Shortly after they were first brought forward as a supporting force they found themselves ordered to support two regiments of the line before them, which were Iying down and engaging the enemy irregularly. On advancing they drew the enemy's fire over the heads of the regiments in their front. It was of so fierce a character that they must either advance or fall back. Campbell called to the regiments before him to charge. This they declined to do. He then gave orders to his own regiments to charge, and led them in gallant style over the heads of the regiments lying in advance of him, sweeping the enemy before him and putting them completely to rout.
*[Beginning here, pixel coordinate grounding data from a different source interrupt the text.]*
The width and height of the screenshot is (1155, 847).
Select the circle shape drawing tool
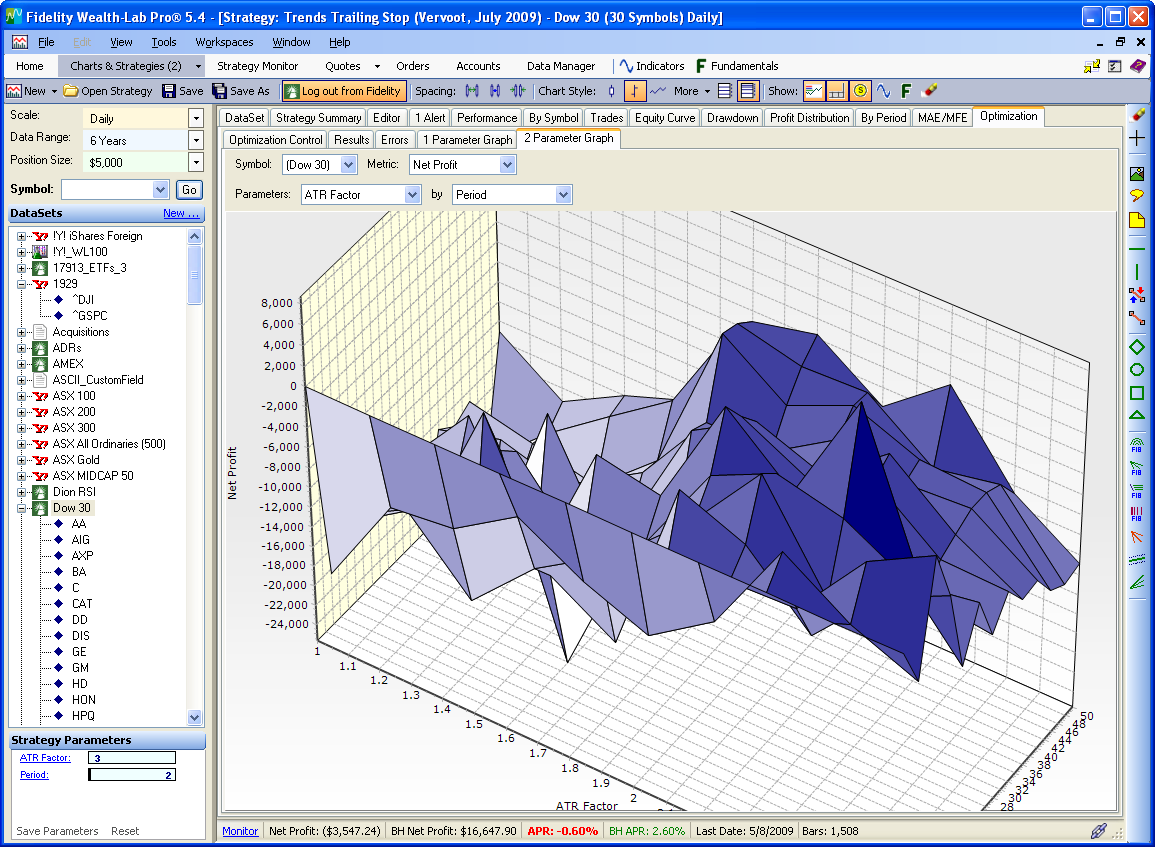[x=1137, y=369]
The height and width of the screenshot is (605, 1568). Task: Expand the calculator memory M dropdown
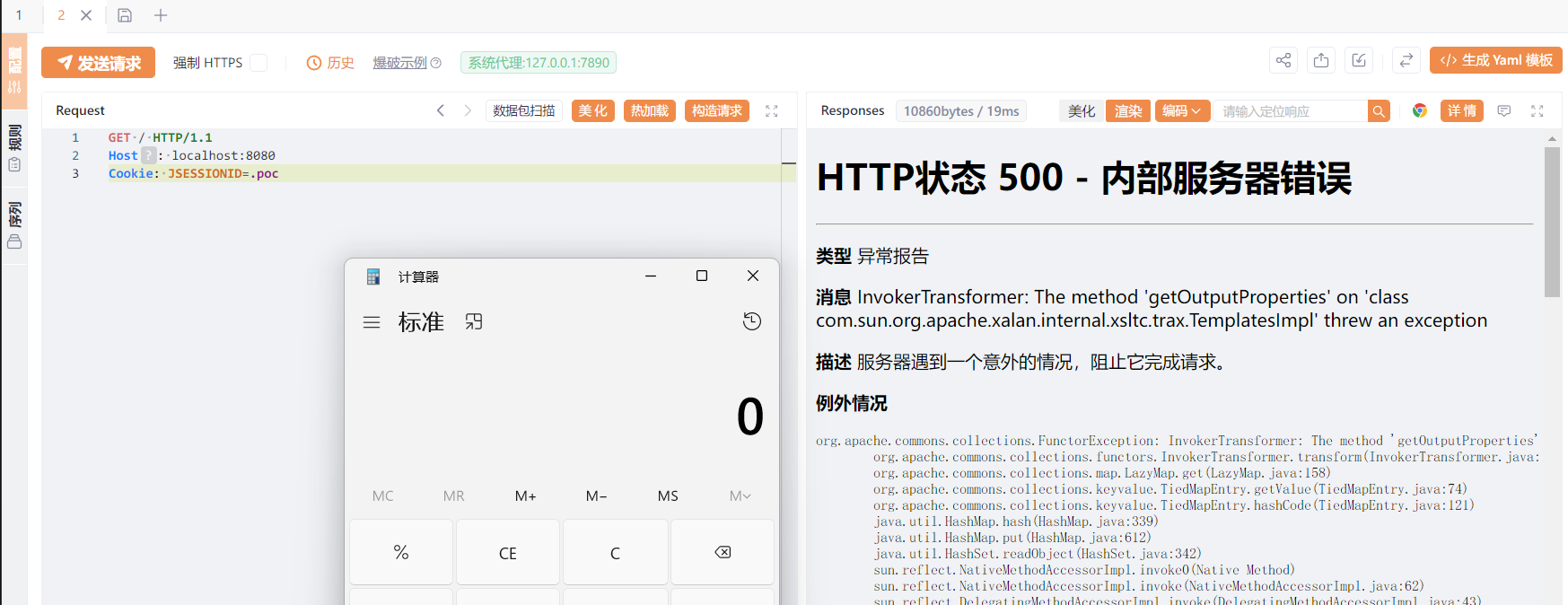pos(740,495)
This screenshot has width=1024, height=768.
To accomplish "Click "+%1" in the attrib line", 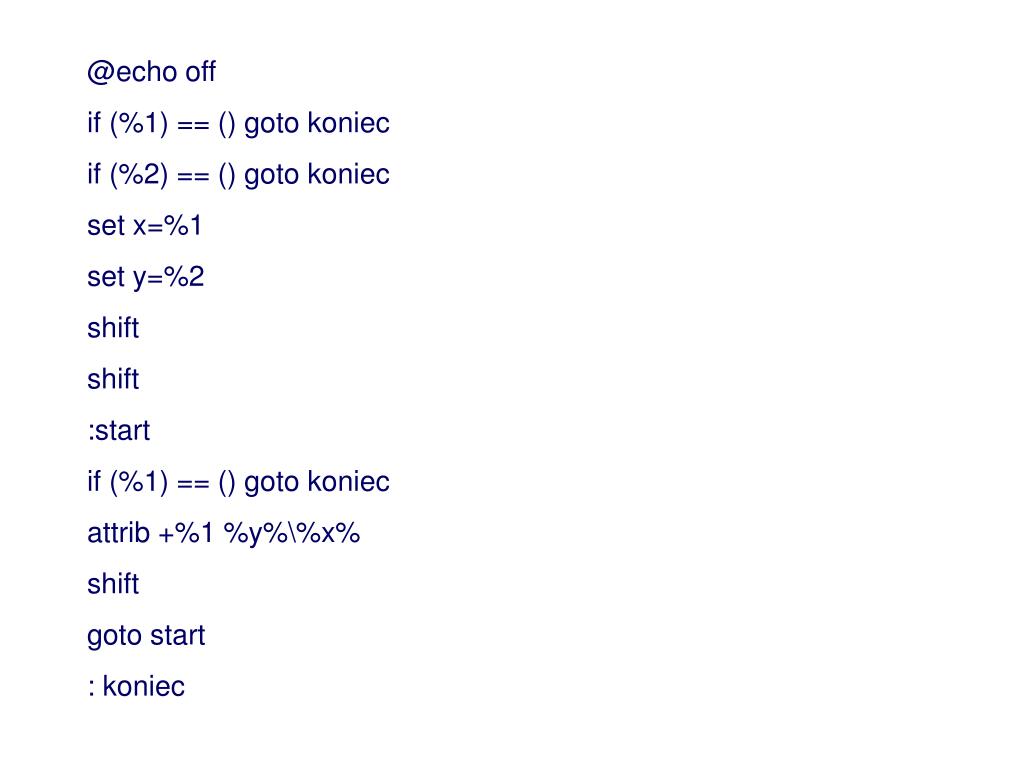I will (187, 533).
In this charge Colonel Campbell was severely wounded, but still retained his command.

Such, also, was the charge made by the Fourth Tennessee, Lieutenant-Colonel Strahl. This was against a battery of heavy guns, which was making sad havoc in our ranks, and was well supported by a large infantry force.

In reply to an inquiry by their cool and determined brigade commander, General Stewart, "Can you take that battery?" their colonel said, "We will try;" and at the order Forward, they moved at a double-quick to within thirty paces of the enemy's guns, halted, delivered one round, and with a yell charged the battery, and captured several prisoners and every gun. These prisoners reported their battery was supported by four Ohio and three Illinois regiments.

It was a brilliant achievement, but an expensive one. In making the charge the regiment lost thirty-one killed on the spot and one hundred and fifty wounded; yet it illustrated and sustained the reputation for heroism of the gallant State of which it was a representative.

About 3 o'clock intelligence reached me that the commander-in-chief (General Johnston) had fallen. He fell in the discharge of his duty, leading and directing his troops. His loss was deeply felt. It was an event which deprived the army of his clear, practical judgment and determined character, and himself of an opportunity which he had coveted for vindicating his claims to the confidence of his countrymen against the inconsiderate and unjust reproaches which had been heaped upon him. The moral influence of his presence had, nevertheless, been already impressed upon the army, and an impulse given to its action, which the news of his death increased instead of abated. The operations of the day had now become so far developed as to foreshadow the result with a good degree of certainty, and it was a melancholy fate to be cut off when victory seemed hastening to perch upon his standard. He was a true soldier, high-toned, eminently honorable and just, considerate of the rights and feelings of others, magnanimous and brave. His military capacity was also of a high order, and his devotion to the cause of the South unsurpassed by that of any of her many noble sons who have offered up their lives on her altar. I knew him well from boyhood--none knew him better--and I take pleasure in laying on his tomb, as a parting offering, this testimonial of my appreciation of his character as a soldier, a patriot and a man.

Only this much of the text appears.